SFTP Source Connector for Confluent Cloud

The fully-managed SFTP Source connector for Confluent Cloud watches an SFTP directory for files and reads the data as new files get written to the directory. Each file is parsed based on one of the following property values used with the input.file.parser.format configuration, which are also selectable in the UI.

  • BINARY
  • CSV
  • JSON (the default)
  • SCHEMALESS_JSON

Once a file has been read, it is placed into a finished.path directory or an error.path directory.

Note

This is a Quick Start for the fully-managed cloud connector. If you are installing the connector locally for Confluent Platform, see SFTP Source Connector for Confluent Platform.

Features

The SFTP Source connector supports the following features:

  • At least once delivery: The connector guarantees that records are delivered at least once to the Kafka topic (if the file row parsed is valid).
  • Supports one task: The connector supports running one task per connector instance.
  • Supported output data formats: The connector supports Avro, JSON Schema (JSON-SR), Protobuf, JSON (schemaless), Bytes, and String output record value formats. Schema Registry must be enabled to use a Schema Registry-based format (for example, Avro, JSON Schema, or Protobuf).

For more information and examples to use with the Confluent Cloud API for Connect, see the Confluent Cloud API for Managed and Custom Connectors section.

Limitations

Be sure to review the following information.

Quick Start

Use this quick start to get up and running with the Confluent Cloud SFTP Source connector. The quick start provides the basics of selecting the connector and configuring it to get data from an SFTP host.

Prerequisites
  • Authorized access to a Confluent Cloud cluster on Amazon Web Services (AWS), Microsoft Azure (Azure), or Google Cloud.
  • The Confluent CLI installed and configured for the cluster. See Install the Confluent CLI.
  • Access to an SFTP host.
  • Schema Registry must be enabled to use a Schema Registry-based format (for example, Avro, JSON_SR (JSON Schema), or Protobuf).
  • At least one source Kafka topic must exist in your Confluent Cloud cluster before creating the source connector.

Using the Confluent Cloud Console

Step 1: Launch your Confluent Cloud cluster

See the Quick Start for Confluent Cloud for installation instructions.

Step 2: Add a connector

In the left navigation menu, click Connectors. If you already have connectors in your cluster, click + Add connector.

Step 3: Select your connector

Click the SFTP Source connector card.

SFTP Source Connector Card

Note

  • Make sure you have all your prerequisites completed.
  • An asterisk ( * ) designates a required entry.
  • The steps provide information about how to use the required configuration properties. See Configuration Properties for other configuration property values and descriptions.

At the Add SFTP Source Connector screen, complete the following:

Select the topic you want to send data to from the Topics list.

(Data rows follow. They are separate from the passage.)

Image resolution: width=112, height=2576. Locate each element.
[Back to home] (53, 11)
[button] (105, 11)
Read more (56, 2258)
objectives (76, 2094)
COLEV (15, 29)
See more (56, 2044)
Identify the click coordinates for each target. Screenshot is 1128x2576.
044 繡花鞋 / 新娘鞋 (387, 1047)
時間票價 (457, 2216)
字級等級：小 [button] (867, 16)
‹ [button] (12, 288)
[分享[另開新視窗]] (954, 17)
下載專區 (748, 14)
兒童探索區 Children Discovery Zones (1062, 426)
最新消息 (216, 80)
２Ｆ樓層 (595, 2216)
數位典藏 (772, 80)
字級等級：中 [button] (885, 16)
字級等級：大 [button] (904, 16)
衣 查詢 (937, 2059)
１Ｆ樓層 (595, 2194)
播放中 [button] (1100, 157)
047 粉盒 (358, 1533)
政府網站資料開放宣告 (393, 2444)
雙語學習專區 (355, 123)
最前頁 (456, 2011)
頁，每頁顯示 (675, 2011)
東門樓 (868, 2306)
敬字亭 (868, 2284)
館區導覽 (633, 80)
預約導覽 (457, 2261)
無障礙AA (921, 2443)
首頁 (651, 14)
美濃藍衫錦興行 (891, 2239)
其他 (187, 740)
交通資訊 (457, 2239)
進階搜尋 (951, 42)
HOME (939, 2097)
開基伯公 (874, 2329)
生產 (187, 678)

To create a new topic, click +Add new topic.

Step 5: Check for records

Verify that records are being produced in the Kafka topic.

For more information and examples to use with the Confluent Cloud API for Connect, see the Confluent Cloud API for Managed and Custom Connectors section.

Tip

When you launch a connector, a Dead Letter Queue topic is automatically created. See Confluent Cloud Dead Letter Queue for details.

Using the Confluent CLI

To set up and run the connector using the Confluent CLI, complete the following steps.

Note

Make sure you have all your prerequisites completed.

Step 1: List the available connectors

Enter the following command to list available connectors:

confluent connect plugin list

Step 2: List the connector configuration properties

Enter the following command to show the connector configuration properties:

confluent connect plugin describe <connector-plugin-name>

The command output shows the required and optional configuration properties.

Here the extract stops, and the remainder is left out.